Two found guilty of Hong Kong journalist attack

File picture from March 2014 of one of two alleged assailants who attacked former Ming Pao newspaper editor Kevin Lau with a meat cleaver in February that year. Two men were found guilty on Aug 13, 2015.
File picture from March 2014 of one of two alleged assailants who attacked former Ming Pao newspaper editor Kevin Lau with a meat cleaver in February that year. Two men were found guilty on Aug 13, 2015. PHOTO: AFP

HONG KONG (AFP) - Two men were found guilty Thursday of a savage knife attack on a journalist in Hong Kong that intensified fears over press freedom in the city.

Yip Kim-wah and Wong Chi-wah were convicted of causing grievous bodily harm in the brutal attack on Kevin Lau, former editor of the investigative Ming Pao newspaper.

Lau was stabbed in broad daylight in February last year before his assailants escaped on a motorcycle.

The jury took less than four hours to reach a unanimous verdict. The defendants, both 39, remained expressionless in court as the decision was handed down.

They had pleaded not guilty to the charges, saying they had nothing to do with the attack, and accused police of beating them into confessions while in custody.

Prosecutors said the men had been offered HK$100,000 (S$18,163) each to carry out the hit, without elaborating on the source of the offer.

They said Yip had told police he had driven Wong to a street where Lau usually ate after being offered the money, and that there was CCTV footage of the two near Lau’s home ahead of the attack.

But electrician Yip said he only went to the area to find an ex-boss who owed him wages.

Both men were detained in mainland China before being returned to Hong Kong in mid-March last year.

During the trial Lau, 50, who was stabbed six times, recalled how he was attacked by “a hard object” before a motorcycle carrying two men sped off.

The attack came just weeks after Lau was removed from his position at the helm of the Ming Pao and replaced with an editor deemed to be pro-Beijing.

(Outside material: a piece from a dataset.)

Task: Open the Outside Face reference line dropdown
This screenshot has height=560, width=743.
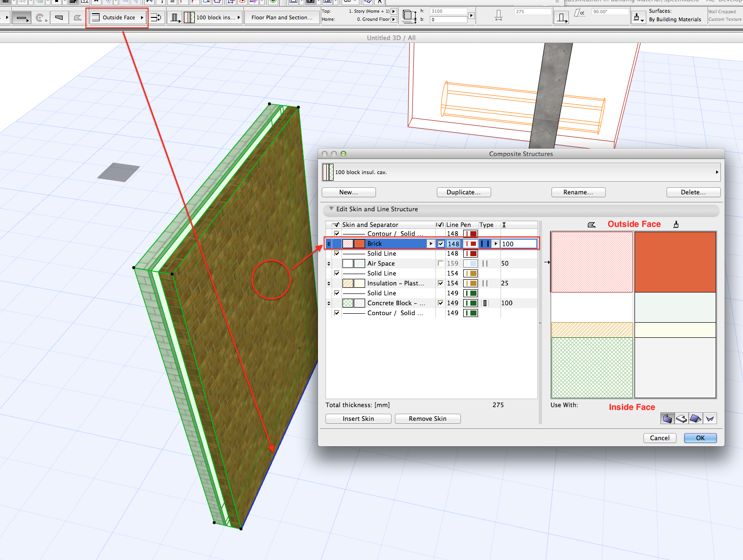Action: pyautogui.click(x=119, y=17)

His sacking triggered staff protests and widespread fears that Beijing was tightening control of the press in the semi-autonomous territory.

Hong Kong was a British colony until it was handed back to China in 1997 and is ruled under a “one country, two systems” deal.

The system allows it far greater civil liberties than those enjoyed on the Chinese mainland, including freedom of speech and the right to protest.

Both defendants are remanded in custody and sentencing will take place on August 21.